Por: Antonio Mata
Estava querendo arranjar confusão. Se meter em encrenca. O que não fazia nenhum sentido, de modo algum. Afinal, em meio a tantas coisas, tantas possibilidades de vida. Em meio a tanto espaço, somente sendo muito sem noção para pensar nisso.
Tudo é grande. São diversos biomas, ecologias distintas, tem até aquelas florestas que passam boa parte do tempo inundadas. Ostentam assim sua própria vegetação.
Lá pelas bordas, ladeando tanta água, aparece o molongozal. Um tipo de mata que adora água. Mas que também oferece, a partir do molongó, uma madeira macia e leve. Boa de se trabalhar e útil nas mãos do artesão hábil.
Quando as águas baixam, abatem uma ou duas toras. Muito prático de se derrubar e transportar. O suficiente para a demanda de serviços que se pretende fazer. São utensílios, adornos e brinquedos. Tudo feito com ferramentas básicas e colorido com pigmentos locais.
Nem só o ribeirinho artesão tem interesse naquele pau. Principalmente, se já se deram ao trabalho de retirá-lo do encharcamento e colocá-lo direto no chão ao calor do sol.
Tudo tem seu tempo. Nada pode ser esquecido ou abandonado.
Um grande pedaço de pau foi deixado sem uso e por muito tempo. Há quem goste e apenas fica esperando que a realidade das coisas o chame para fazer a sua parte.
Fura e come, fura e come. Em certo momento, ficou estupefato. Aquilo não deveria estar acontecendo daquela forma. A visão logo adiante denunciava a presença de intrusos.
Meteu a cabeça pela passagem. Olhou para a direita e para a esquerda. Não viu ninguém.
— Vão já dar o sumiço daqui! Esse pedaço de molongó é meu! Não quero ninguém circulando aqui dentro. Esse buraco, esse túnel, quem foi o invasor?
Embrenhou-se buraco adentro, lembrava mesmo um túnel. Até que encontrou a quem procurava. Meteu-lhe as mandíbulas acostumadas com madeira dura, sem pensar duas vezes.

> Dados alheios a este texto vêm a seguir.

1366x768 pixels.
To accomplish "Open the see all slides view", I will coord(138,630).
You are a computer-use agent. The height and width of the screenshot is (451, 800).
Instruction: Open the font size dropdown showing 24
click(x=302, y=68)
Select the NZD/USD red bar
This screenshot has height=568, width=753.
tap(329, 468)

— AAAiiii!! Quem é o doido? Socorro! Um bicho doido aqui!
Não demorou muito e dos túneis próximos logo surgiram outros escavadores e comedores de madeira. De preferência bem macia. Então ficou fácil de se entender o motivo da encrenca.
— Sumam daqui, desapareçam! Eu vi primeiro e serei o último a sair! E vou fazer isso sozinho!
A resposta não demorou.
— Olha aí o grandão, você é grande, mas é um só. Além disso, aqui tem polpa macia pra todo mundo. Você vai comer molongó até desmaiar.
— Até desmaiar coisa nenhuma. Molongó sequinho é ruim de achar. Eles usam tudo e só deixam pó e serragem. Esse daqui é meu! Sumam daqui, antes que eu resolva tirando um pedaço de cada um de vocês!
— Eu não acredito nisso. Vai querer o pedaço de pau só pra você? Térmites sempre trabalham juntas. Fazem colônias e compartilham tudo. Não está vendo?
— Não mude de assunto. Eu sou cupim e aqui quem come sou eu. Já colonizei, batizei, escavei e me apossei desse pedaço de molongó. Agora chega de conversa e sumam daqui!
— Gente, esse daqui é doido, vamos embora. Ele vai querer perfurar tudo sozinho, deixa ele.
— Onde vamos encontrar outra madeira macia e seca?
— Não sei, outro dia aparece de novo.
Desapontadas, as térmites, que também são cupins, deixaram o molongó e foram embora. Minutos depois chegaram dois homens.
— Vamos levar essa tora debaixo lá para o barracão. Ainda deve estar boa de se trabalhar.
— Xiii Mundinho. Olha desse lado aqui. Tá cheio de buraco de cupim. Isso ainda presta?
Mundinho sondou toda a peça de molongó e deu sua resposta.
— Presta não, mas traz pra cá que vai servir de lenha.
— E essa outra que estava em cima?
— Deixa aí um pouco. Vamos cuidar do fogo primeiro. Tem muita farinha para se torrar.
Enquanto os dois homens levavam a tora para alimentar o fogo, as térmites retornaram e trataram de escavar rapidamente a madeira mole, se escondendo dentro dos túneis. Com um pouco de sorte, ainda poderiam escapar, quando os homens voltassem. E ainda poder contar a história.